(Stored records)
__________________________________________________

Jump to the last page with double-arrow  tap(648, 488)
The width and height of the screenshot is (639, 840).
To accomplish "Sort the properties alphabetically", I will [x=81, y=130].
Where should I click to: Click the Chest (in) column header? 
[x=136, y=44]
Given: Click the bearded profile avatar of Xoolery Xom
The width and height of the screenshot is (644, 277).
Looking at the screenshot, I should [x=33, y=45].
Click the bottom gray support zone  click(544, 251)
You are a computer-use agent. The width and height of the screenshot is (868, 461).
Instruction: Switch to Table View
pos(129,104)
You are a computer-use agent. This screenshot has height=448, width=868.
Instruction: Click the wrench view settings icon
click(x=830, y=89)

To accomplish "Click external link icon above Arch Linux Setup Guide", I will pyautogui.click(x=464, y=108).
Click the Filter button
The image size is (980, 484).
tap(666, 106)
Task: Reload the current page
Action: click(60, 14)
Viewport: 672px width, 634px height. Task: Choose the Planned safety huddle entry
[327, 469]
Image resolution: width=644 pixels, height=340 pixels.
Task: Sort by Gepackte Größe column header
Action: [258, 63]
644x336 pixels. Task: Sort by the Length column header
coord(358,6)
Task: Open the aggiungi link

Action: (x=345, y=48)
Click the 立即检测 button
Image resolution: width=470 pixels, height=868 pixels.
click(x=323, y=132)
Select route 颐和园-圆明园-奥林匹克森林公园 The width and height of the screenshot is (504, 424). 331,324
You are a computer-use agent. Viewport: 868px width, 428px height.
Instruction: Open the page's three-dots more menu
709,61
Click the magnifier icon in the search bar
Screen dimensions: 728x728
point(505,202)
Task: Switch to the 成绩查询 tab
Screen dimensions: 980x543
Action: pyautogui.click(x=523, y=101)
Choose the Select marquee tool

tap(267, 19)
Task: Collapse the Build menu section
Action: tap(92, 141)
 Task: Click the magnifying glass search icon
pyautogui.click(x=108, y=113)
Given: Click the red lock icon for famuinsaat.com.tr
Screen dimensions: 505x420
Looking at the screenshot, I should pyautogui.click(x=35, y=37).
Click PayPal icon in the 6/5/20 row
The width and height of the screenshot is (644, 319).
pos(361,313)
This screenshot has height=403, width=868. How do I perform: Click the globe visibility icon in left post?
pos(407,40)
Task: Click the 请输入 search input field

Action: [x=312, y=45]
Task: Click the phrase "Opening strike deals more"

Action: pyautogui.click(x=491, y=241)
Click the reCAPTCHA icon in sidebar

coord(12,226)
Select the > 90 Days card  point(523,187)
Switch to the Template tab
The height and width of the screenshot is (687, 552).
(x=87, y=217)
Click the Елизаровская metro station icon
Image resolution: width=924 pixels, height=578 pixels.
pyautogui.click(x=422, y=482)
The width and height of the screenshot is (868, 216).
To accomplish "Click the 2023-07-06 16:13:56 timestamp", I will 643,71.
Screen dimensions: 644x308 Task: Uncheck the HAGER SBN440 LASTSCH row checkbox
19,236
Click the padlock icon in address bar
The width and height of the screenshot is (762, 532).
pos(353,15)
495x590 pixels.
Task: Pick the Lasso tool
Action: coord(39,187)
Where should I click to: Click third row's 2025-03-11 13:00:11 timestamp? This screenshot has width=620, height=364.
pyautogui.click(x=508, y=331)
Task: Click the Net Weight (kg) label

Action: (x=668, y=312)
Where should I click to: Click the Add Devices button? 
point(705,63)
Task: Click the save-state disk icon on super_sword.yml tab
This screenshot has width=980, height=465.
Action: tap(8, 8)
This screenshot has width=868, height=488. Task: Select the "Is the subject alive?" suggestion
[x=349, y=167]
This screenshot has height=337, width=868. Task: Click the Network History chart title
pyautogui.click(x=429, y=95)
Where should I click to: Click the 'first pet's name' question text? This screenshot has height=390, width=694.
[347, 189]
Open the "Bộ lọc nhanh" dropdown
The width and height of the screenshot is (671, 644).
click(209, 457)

__________________________________________________

WORK TO COMPLETE
Where the line containing "Select the >" appears in the records above, begin copying and continue through the last line; copy each line exactly and include no others.

RESPONSE BELOW
Select the > 90 Days card  point(523,187)
Switch to the Template tab
The height and width of the screenshot is (687, 552).
(x=87, y=217)
Click the Елизаровская metro station icon
Image resolution: width=924 pixels, height=578 pixels.
pyautogui.click(x=422, y=482)
The width and height of the screenshot is (868, 216).
To accomplish "Click the 2023-07-06 16:13:56 timestamp", I will 643,71.
Screen dimensions: 644x308 Task: Uncheck the HAGER SBN440 LASTSCH row checkbox
19,236
Click the padlock icon in address bar
The width and height of the screenshot is (762, 532).
pos(353,15)
495x590 pixels.
Task: Pick the Lasso tool
Action: coord(39,187)
Where should I click to: Click third row's 2025-03-11 13:00:11 timestamp? This screenshot has width=620, height=364.
pyautogui.click(x=508, y=331)
Task: Click the Net Weight (kg) label

Action: (x=668, y=312)
Where should I click to: Click the Add Devices button? 
point(705,63)
Task: Click the save-state disk icon on super_sword.yml tab
This screenshot has width=980, height=465.
Action: tap(8, 8)
This screenshot has width=868, height=488. Task: Select the "Is the subject alive?" suggestion
[x=349, y=167]
This screenshot has height=337, width=868. Task: Click the Network History chart title
pyautogui.click(x=429, y=95)
Where should I click to: Click the 'first pet's name' question text? This screenshot has height=390, width=694.
[347, 189]
Open the "Bộ lọc nhanh" dropdown
The width and height of the screenshot is (671, 644).
click(209, 457)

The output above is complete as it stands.